# Text block:

====================

# Dare To Bowhunt ROCKS!!



## zx190 (May 30, 2005)

Just a quick note to say thank you to Lammie and Allison for an outstanding South African experience. Everything was perfect. The hunting, the food, the atmosphere, the lodge, the weather... everything! I couldn't have asked for anything else to make this trip any better. I will go back to South Africa. I cant wait. 

Here are a few pix of our hunt. I won't post any of Landrovers pix. I dont want to steal his thunder! And let me tell you, he has some thunder!!


----------



## Hoof (Jun 17, 2005)

Dang and I thought ya'll were hunting at Thompson Temples all this time ! Congrats Lt.Dan !


----------



## bowman africa (Sep 5, 2007)

Very, very nice !!!
Congrats !! :darkbeer:


----------



## zx190 (May 30, 2005)

Hoof said:


> Dang and I thought ya'll were hunting at Thompson Temples all this time ! Congrats Lt.Dan !

====================

# Given material:
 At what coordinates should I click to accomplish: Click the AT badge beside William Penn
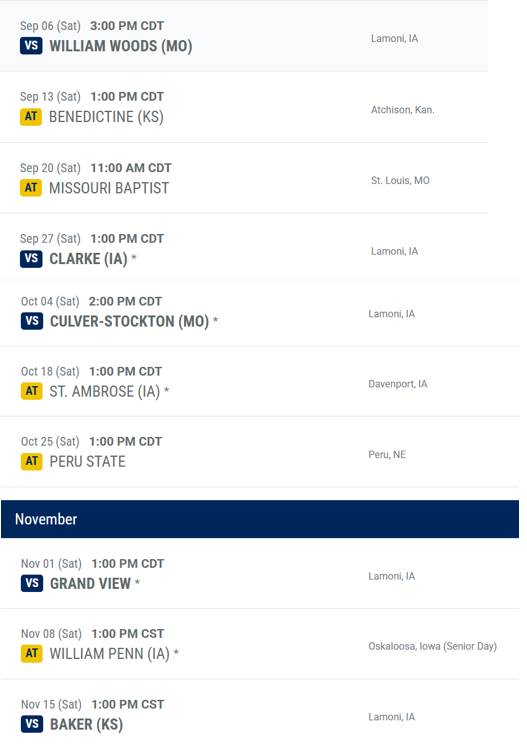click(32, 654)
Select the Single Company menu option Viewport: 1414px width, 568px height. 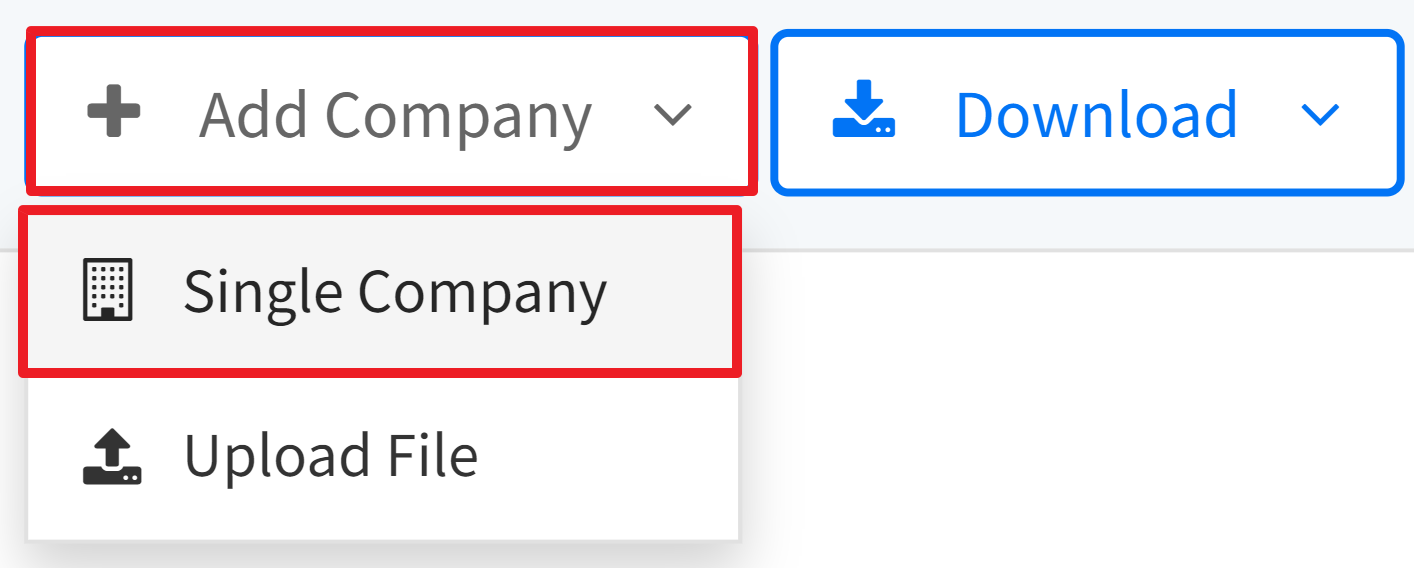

====================

Answer these about the bowhunting forum thread:
1. Which two people does zx190 thank for the South African experience?
2. Where did Hoof think the group had been hunting all this time?
3. What date appears on the bowman africa reply?

1. Lammie and Allison
2. Thompson Temples
3. Sep 5, 2007